# Craigslist - Gotta be quick!



## wshort (Aug 21, 2007)

Thought I would share this and see if others have found great deals on Craigslist.

A guy posted on CL this morning that he had (3) sections of Douglas Fir that were 8" x 8" x 6'. They were left over from a remodel project and he just wanted them gone, as in FREE. Of course, I was late to the draw. He said that someone had called within 2-minutes of the posting, and had picked them up within 20-minutes.

Just curious if others watch CL for deals on recovered lumber.


----------



## DanYo (Jun 30, 2007)

Hello Wayne

Craigslist is my links on the top of my browser, right along with ebay, lumberjocks, amazon, yahoo, msnbc, imdb etc.

I check craigslist everday, looking in the materials and tool sections. I see lots of really good deals but have yet acted on them, mostly because they are for tools I already have or are too big to get into my basement shop.

Check out the materials list in Hawaii. Look for KOA. Have yet to contact anyone for a mail order deal, but it is tempting.


----------



## matt1970 (Mar 28, 2007)

when i was looking for my shopsmith last spring i frequently checked it…almost went with a couple different machines when a newer one popped up on e-bay…but it seems like a good place…but you have to check frequently…


----------



## WayneC (Mar 8, 2007)

LOL. Trying to talk myself out of an old Delta RAS this morning. Good thing I do not have any room in my shop.

http://sacramento.craigslist.org/tls/412841034.html


----------



## Allen (Apr 3, 2007)

Some of the great tool deals I've found on Craigslist around my area (Cincinnati)...
All were in great shape, well cared for by people who were willing to let me test drive>

Jet dust collector - $50
Delta "BOSS" benchtop oscillating spindle sander - $60
Freud biscuit joiner - $25!
Also picked up a dozen parallel cabinet clamps and a box full of "f" clamps of varying sizes, all Jorgenson, for $30.

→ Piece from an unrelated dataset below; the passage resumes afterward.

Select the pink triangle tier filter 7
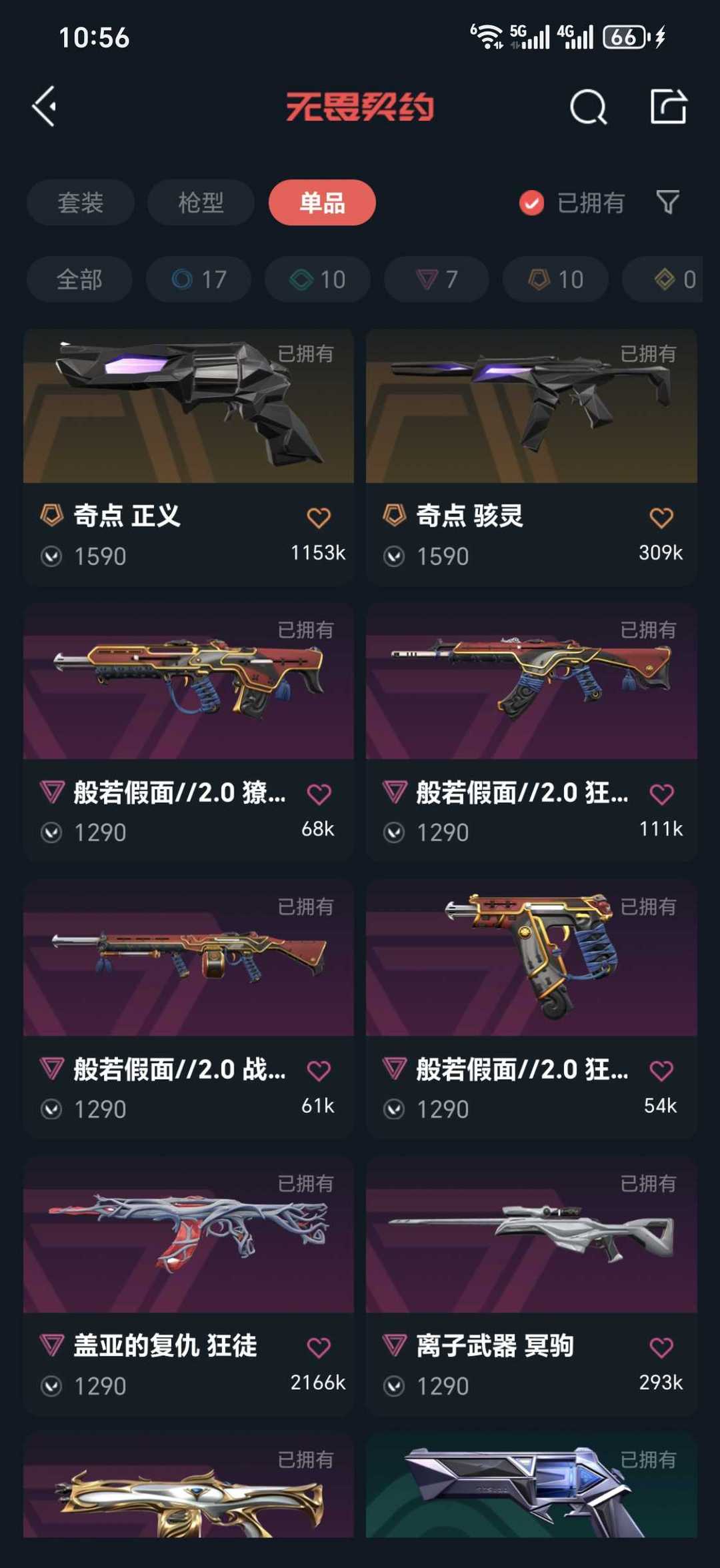Screen dimensions: 720x1568 click(436, 279)
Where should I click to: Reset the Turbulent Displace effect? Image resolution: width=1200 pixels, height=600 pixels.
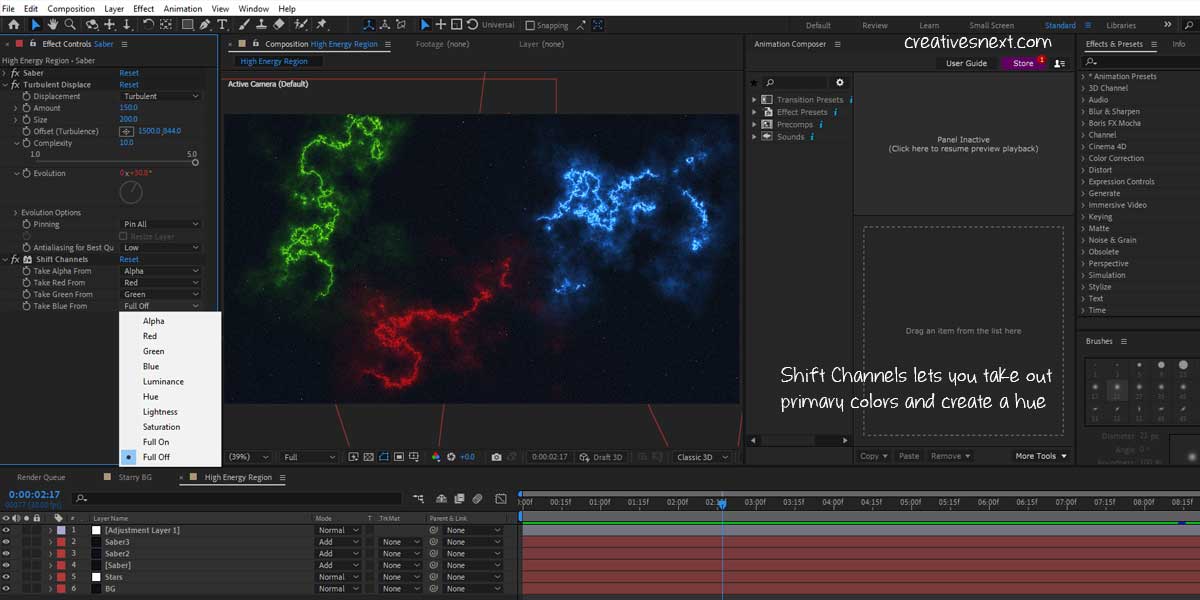pyautogui.click(x=129, y=85)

Love Craigslist and love woodworkers who care for their tools and are willing to pass along their goodies at a nice price to younger, less equipped woodworkers such as myself.


----------



## Treefarmer (Mar 19, 2007)

I check it twice a day. The Boston area has a number of sub-areas on the south shore I check and I also check the Providence RI listings as well. I get all kinds of things, not just tools. I have gotten a lot of landscaping materials for my daughter for free.


----------



## GaryK (Jun 25, 2007)

I missed out by one day getting a like new 20" Delta bandsaw for $750!

Oh, well.


----------



## wshort (Aug 21, 2007)

Paid off for me today. Picked up a Ridgid 13" Planner for $150.


----------



## jstewart (Mar 14, 2007)

I decided to check the tools category today. Somebody posted a brand new, in the box, Jet 12" planer for $100! Even if it's missing the blades, that's a steal. I immediately called. The guy had already sold it.


----------



## Radish (Apr 11, 2007)

Waiting to hear if there are any more free pear logs from a local Craigs-Lister.
Constantly looking for free wood, old furniture etc.
Had to pass regrettably on a DeWalt Lunchbox planer for $150. Ouch.


----------



## Trev_Batstone (Jul 29, 2011)

I check CL a few times a day, and just 2 days ago I got a deal on 1"x12"x7' pine boards for $4 per board, so I bought a half dozen boards, but he has lots more and lives close by, so I might pick up some more.


----------



## SnowyRiver (Nov 14, 2008)

I watch Craig's list and Ebay all the time. I have bought much of my shop machinery on Ebay. I have bought items on Craig's list too. I have often told people to watch these sites for great deals on tools. You can even find new equipment for much less than at a store if you know your prices.


----------



## Nomad62 (Apr 20, 2010)

I've used CL for buy and sell many times; a great resource to say the least. Up to the user to watch out for the bottom feeders tho…


----------



## GMotichka (Oct 31, 2010)

I've bought many of my shop tools from Craigslist withing the last 6 months. I have gotten great deals because most times I am the first one to call. I was able to do that because of an app on my phone. You put in filters like "Woodworking" or "tools" or "Jointer" etc. Then as soon as something is posted I know about it.


----------



## SCOTSMAN (Aug 1, 2008)

Ok I was eventually bound to ask how does this Craigslist work and also is it a goer in Scotland especially the West coast Argyll. to be precise LOL I need to know now you've eventually wetted my apetite for all things tool related . ?Alistair


----------